Restate the last part of the records below word for word, beginning at the line with "You are a computer-use agent. The" and ending at the final line.

___ RECORD EXCERPTS

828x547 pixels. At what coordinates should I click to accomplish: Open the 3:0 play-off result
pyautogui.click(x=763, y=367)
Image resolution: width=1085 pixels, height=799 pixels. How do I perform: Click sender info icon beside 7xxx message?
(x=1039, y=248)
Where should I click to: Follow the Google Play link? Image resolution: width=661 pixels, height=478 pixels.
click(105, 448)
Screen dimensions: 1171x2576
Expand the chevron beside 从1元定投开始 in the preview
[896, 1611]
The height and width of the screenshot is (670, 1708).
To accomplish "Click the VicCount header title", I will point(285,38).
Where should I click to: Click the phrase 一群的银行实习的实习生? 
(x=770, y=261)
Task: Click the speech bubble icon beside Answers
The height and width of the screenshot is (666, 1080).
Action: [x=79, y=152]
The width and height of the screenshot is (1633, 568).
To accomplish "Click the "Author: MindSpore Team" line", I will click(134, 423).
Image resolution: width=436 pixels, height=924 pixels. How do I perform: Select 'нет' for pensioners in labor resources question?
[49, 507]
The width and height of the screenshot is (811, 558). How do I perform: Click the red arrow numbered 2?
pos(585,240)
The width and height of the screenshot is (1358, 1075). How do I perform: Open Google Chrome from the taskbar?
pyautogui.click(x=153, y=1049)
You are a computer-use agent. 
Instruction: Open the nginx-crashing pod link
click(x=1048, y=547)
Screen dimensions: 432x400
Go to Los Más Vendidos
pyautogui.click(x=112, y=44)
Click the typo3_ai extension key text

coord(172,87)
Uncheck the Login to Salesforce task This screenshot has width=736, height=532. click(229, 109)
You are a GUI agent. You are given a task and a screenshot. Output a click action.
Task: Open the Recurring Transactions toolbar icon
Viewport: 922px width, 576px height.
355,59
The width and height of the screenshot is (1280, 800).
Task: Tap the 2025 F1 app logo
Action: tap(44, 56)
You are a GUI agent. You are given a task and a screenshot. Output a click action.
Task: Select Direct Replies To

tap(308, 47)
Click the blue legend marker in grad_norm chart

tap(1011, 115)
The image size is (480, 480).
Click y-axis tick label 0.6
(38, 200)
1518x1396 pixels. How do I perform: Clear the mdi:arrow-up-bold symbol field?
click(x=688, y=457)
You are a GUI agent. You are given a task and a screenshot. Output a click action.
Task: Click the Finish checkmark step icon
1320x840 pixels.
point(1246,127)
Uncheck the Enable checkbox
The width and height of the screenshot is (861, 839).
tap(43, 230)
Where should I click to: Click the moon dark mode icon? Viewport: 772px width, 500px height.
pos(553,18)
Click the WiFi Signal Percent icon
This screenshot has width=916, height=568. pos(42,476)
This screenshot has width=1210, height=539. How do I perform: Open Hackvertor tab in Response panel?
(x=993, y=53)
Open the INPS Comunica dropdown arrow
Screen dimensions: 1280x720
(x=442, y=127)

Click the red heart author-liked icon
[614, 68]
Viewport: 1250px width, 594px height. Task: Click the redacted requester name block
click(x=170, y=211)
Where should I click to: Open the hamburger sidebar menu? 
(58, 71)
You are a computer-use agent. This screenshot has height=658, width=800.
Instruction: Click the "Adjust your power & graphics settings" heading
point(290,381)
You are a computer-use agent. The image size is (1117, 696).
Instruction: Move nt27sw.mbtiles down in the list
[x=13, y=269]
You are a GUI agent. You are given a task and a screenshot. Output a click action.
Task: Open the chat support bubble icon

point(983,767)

______

_EXERCISE ANSWER:_
You are a computer-use agent. The image size is (1117, 696).
Instruction: Move nt27sw.mbtiles down in the list
[x=13, y=269]
You are a GUI agent. You are given a task and a screenshot. Output a click action.
Task: Open the chat support bubble icon

point(983,767)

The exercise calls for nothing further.